- What is needed
The whole listing is to be restated word for word with no images.

╭─ Material shown

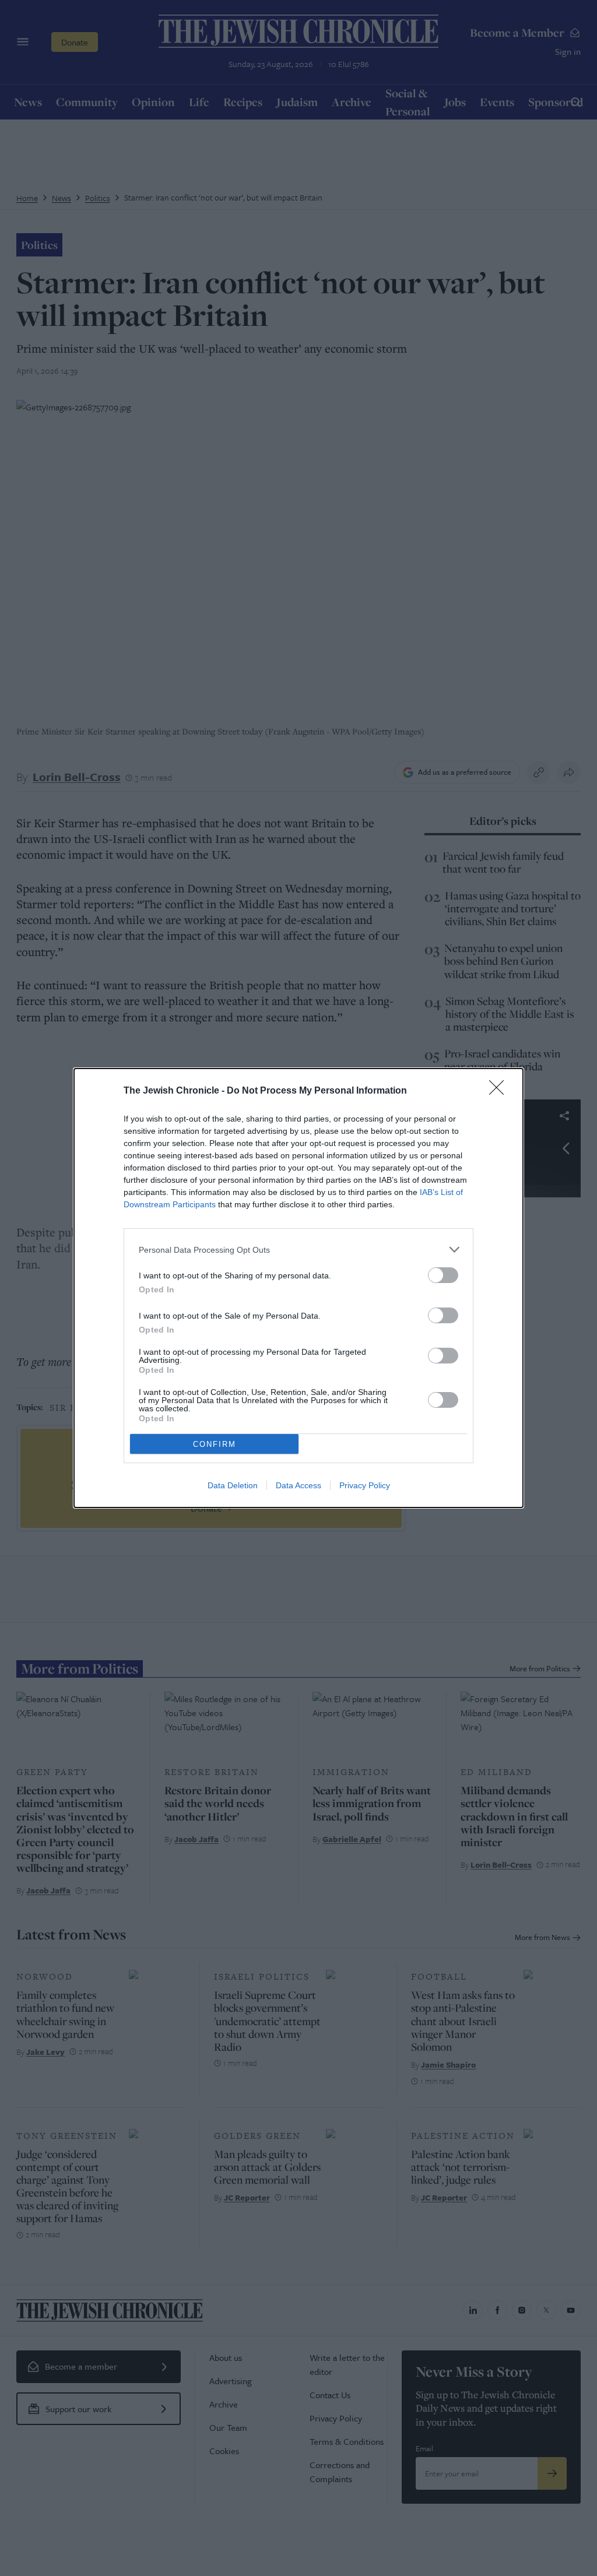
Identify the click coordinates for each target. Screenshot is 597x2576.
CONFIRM (214, 1444)
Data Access (298, 1485)
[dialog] (298, 1288)
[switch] (443, 1275)
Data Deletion (233, 1485)
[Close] (500, 1091)
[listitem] (298, 1249)
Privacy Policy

╰─

- Task response
Identify the click coordinates for each target. Screenshot is 597x2576.
CONFIRM (214, 1444)
Data Access (298, 1485)
[dialog] (298, 1288)
[switch] (443, 1275)
Data Deletion (233, 1485)
[Close] (500, 1091)
[listitem] (298, 1249)
Privacy Policy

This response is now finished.